Ils vivaient de la sorte, adoucissant l'un pour l'autre les ennuis de la captivité, quand M. Herz fut échangé, ce qui fut peut-être un malheur pour lui, comme on le verra tout à l'heure. Quoi qu'il en soit, le premier fut profondément affligé de se retrouver seul. Il chargea cependant M. Herz de plusieurs lettres pour sa famille, et en même temps il envoya à sa mère sa moustache, qu'il avait fait monter dans un médaillon suspendu à une chaîne. Un jour nous vîmes arriver à Saint-Cloud madame la princesse d'Aremberg, qui avait demandé une audience particulière à l'empereur. «Mon fils, lui dit-elle, demande à Votre Majesté la permission de tâcher de se sauver d'Angleterre.—Madame, lui répondit l'empereur, vous me demandez là une chose bien délicate! Je ne fais aucune défense à votre fils, mais je ne puis donner aucune autorisation.»

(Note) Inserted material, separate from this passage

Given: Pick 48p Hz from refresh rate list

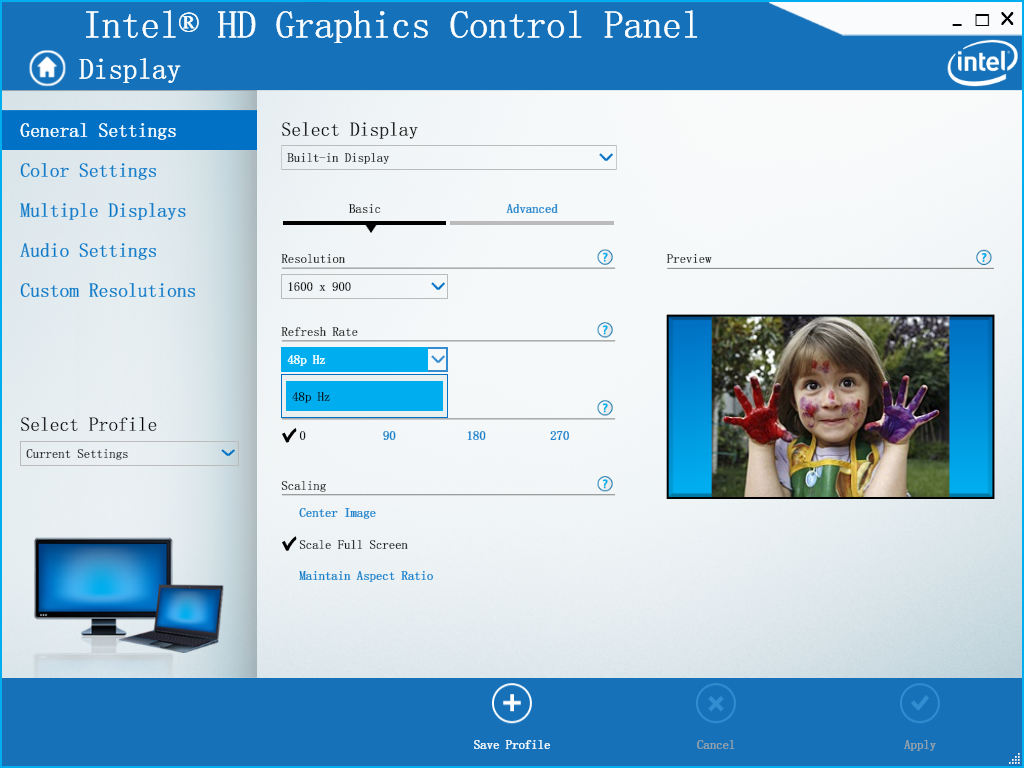Looking at the screenshot, I should click(364, 397).
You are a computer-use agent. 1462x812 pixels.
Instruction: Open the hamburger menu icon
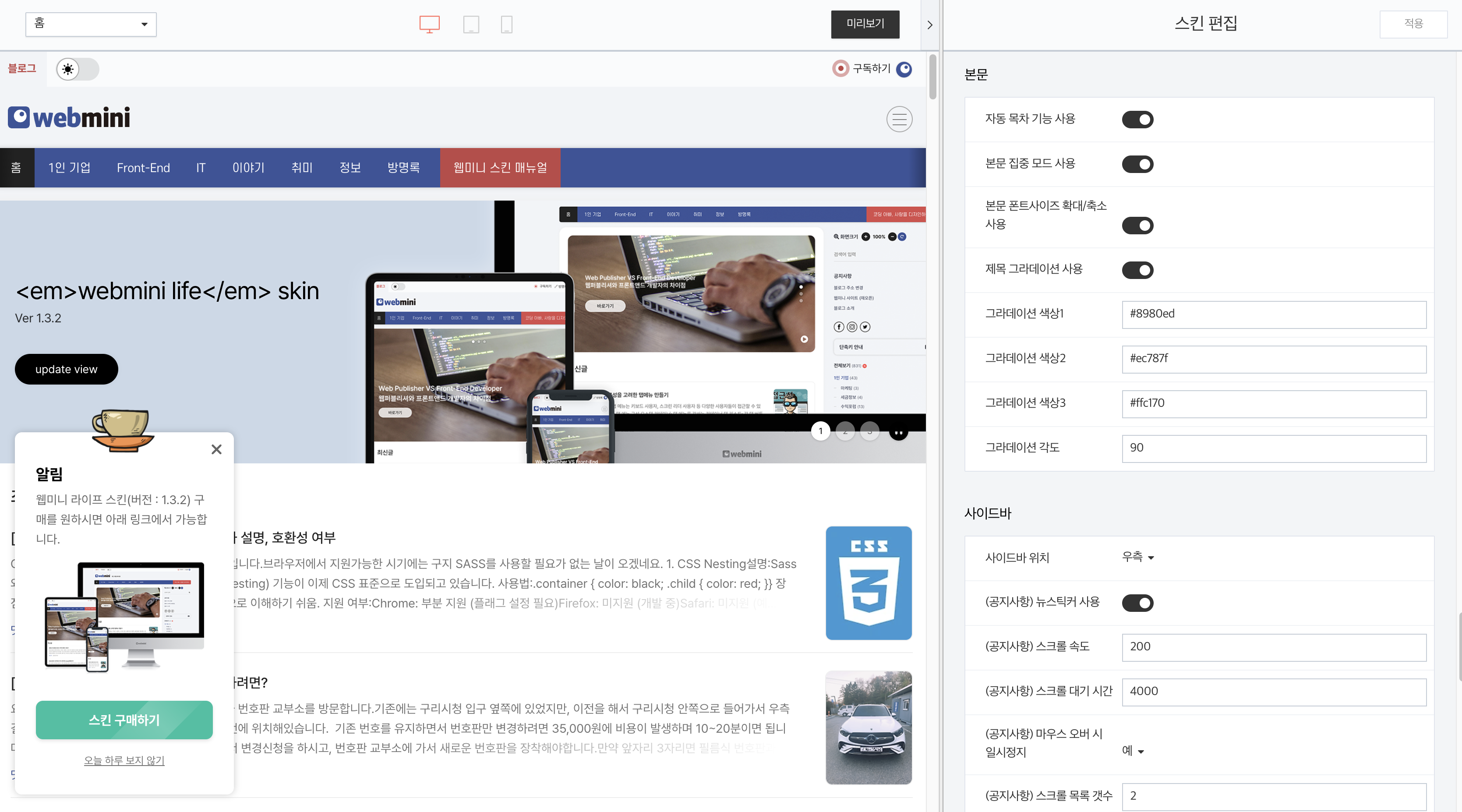point(899,119)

Ce fut lorsque j'eus le bonheur de sauver la vie au prince d'Aremberg que j'appris de lui ces détails. Quant à mon pauvre ami Herz, sa liberté lui devint fatale par suite de ces inexplicables enchaînemens d'événemens. Ayant été envoyé par le maréchal Augereau à Stralsund pour y remplir une mission secrète, il y mourut, asphyxié par le feu d'un poêle de fonte allumé dans la chambre où il couchait. Son secrétaire et son domestique faillirent être victimes du même accident; mais plus heureux que lui, on parvint à les sauver. Le prince d'Aremberg me parla de la mort de Herz avec une vraie sensibilité, et il me fut facile de voir que tout prince qu'il était et allié à l'empereur, il avait voué une sincère amitié à son compagnon de captivité.